ARC's Montney production (374 MBoe/d before royalties in 2025, 41% crude oil, condensate, and NGLs) and land base (>1.5 million net acres) are both about four times the size of Shell's Montney position in Western Canada, bolstering Shell's production and drilling inventory not only for dry gas wells to feed its 40% share of the LNG Canada export facility in Kitimat, BC, but also boosting Shell's production and inventory of condensate-rich wells in Alberta and British Columbia. As shown in the image below, ARC's Montney assets are adjacent or proximal to Shell's legacy Montney position.
Many will assume that Shell acquiring ARC would put the LNG Canada consortium, of which Shell is 40% owner and operator, a big step closer to sanctioning Phase 2 of LNG Canada, which would double the project's capacity and add another ~2.1 Bcf/d of natural gas demand to the Western Canadian Sedimentary Basin. ARC's natural gas production in British Columbia averaged over 800 MMcf/d in Q4 2025, which would be over 650 MMcf/d of incremental supply potentially available for Shell to send to LNG Canada, as ARC was already providing Shell with 150 MMcf/d of natural gas under a long-term supply agreement to help fill Shell's 40% equity feedstock requirements for LNG Canada Phase 1 (about 840 MMcf/d).

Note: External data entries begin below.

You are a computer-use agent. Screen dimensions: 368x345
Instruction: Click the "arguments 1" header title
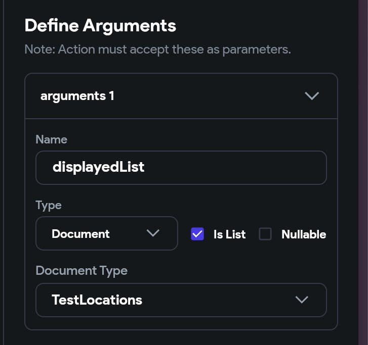pos(77,96)
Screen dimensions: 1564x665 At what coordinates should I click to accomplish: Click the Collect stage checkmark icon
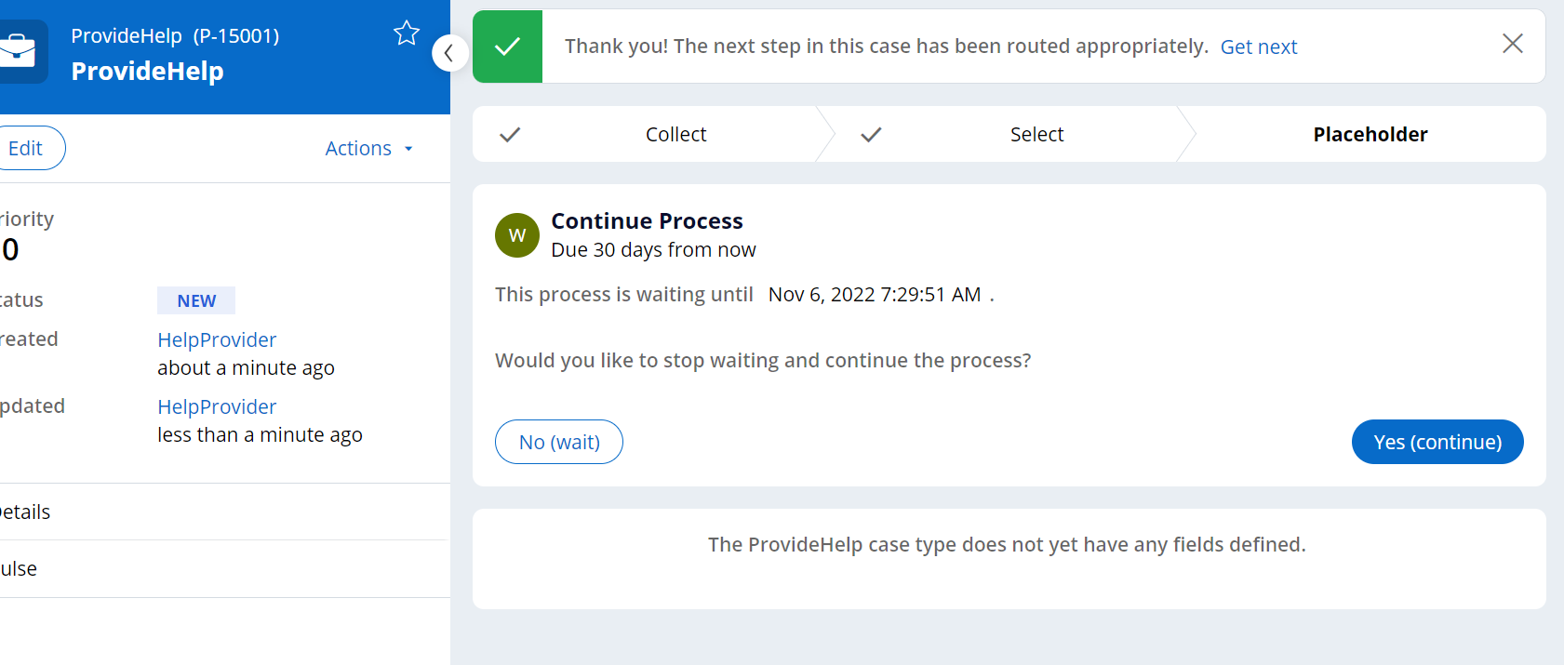[510, 135]
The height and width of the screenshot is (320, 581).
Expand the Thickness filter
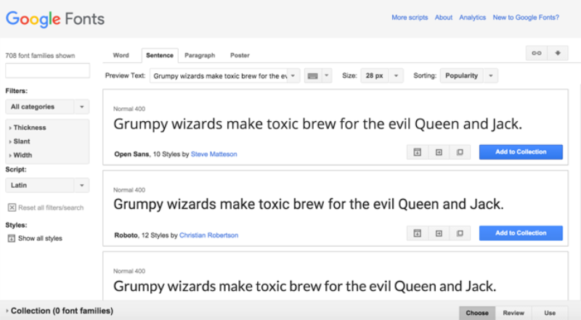pyautogui.click(x=28, y=128)
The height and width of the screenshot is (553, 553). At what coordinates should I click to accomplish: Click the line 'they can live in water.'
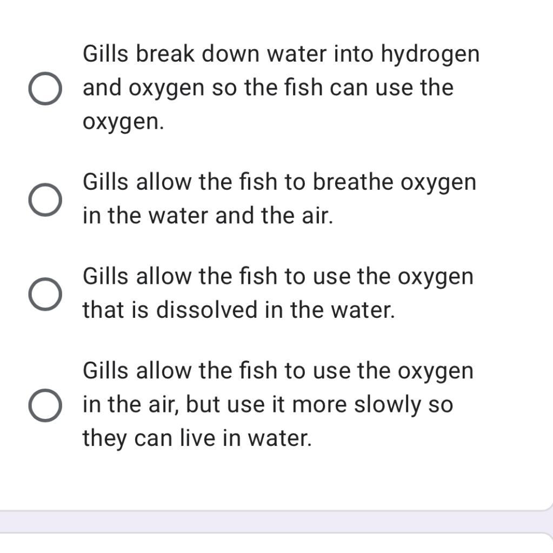coord(197,438)
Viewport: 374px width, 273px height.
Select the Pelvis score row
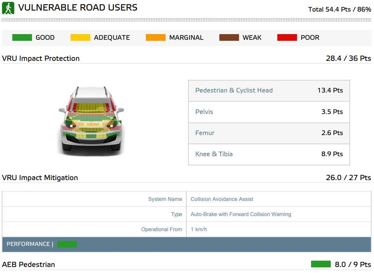click(269, 112)
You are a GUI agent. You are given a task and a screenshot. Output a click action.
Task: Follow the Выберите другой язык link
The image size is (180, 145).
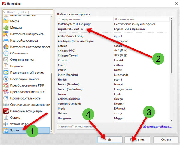(x=156, y=127)
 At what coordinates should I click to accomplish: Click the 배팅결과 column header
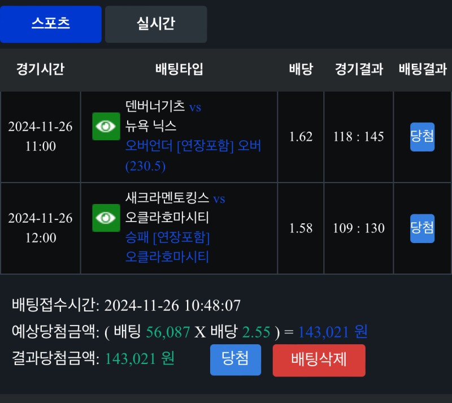[423, 70]
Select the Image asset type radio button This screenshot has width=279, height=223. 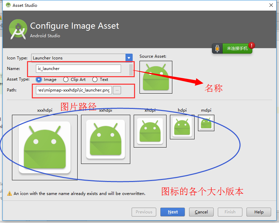[38, 80]
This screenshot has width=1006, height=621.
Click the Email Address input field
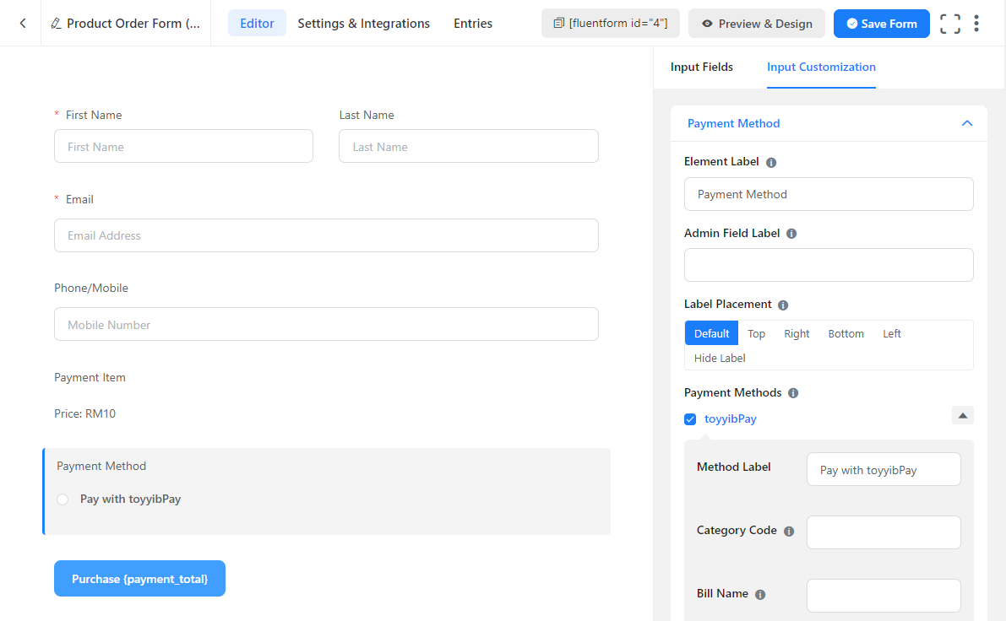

This news comes about a month after TC Energy, the operator of the Coastal GasLink pipeline (CGL) that delivers natural gas to LNG Canada, announced a new commercial arrangement that, among other things, put the LNG Canada consortium in charge of construction of a Phase 2 expansion of CGL, and put limits on the CGL owners' capital commitments and overall liability for construction cost and schedule risks (AIMCo and KKR are the other two CGL owners).
The equity transaction is to be funded 75% with Shell shares, and only about 25% by cash (approximately USD $3.4 billion), so the transaction would not be a massive drain on Shell's financial capacity to fund LNG Canada Phase 2. ARC's shareholders are expected to vote on the deal in July.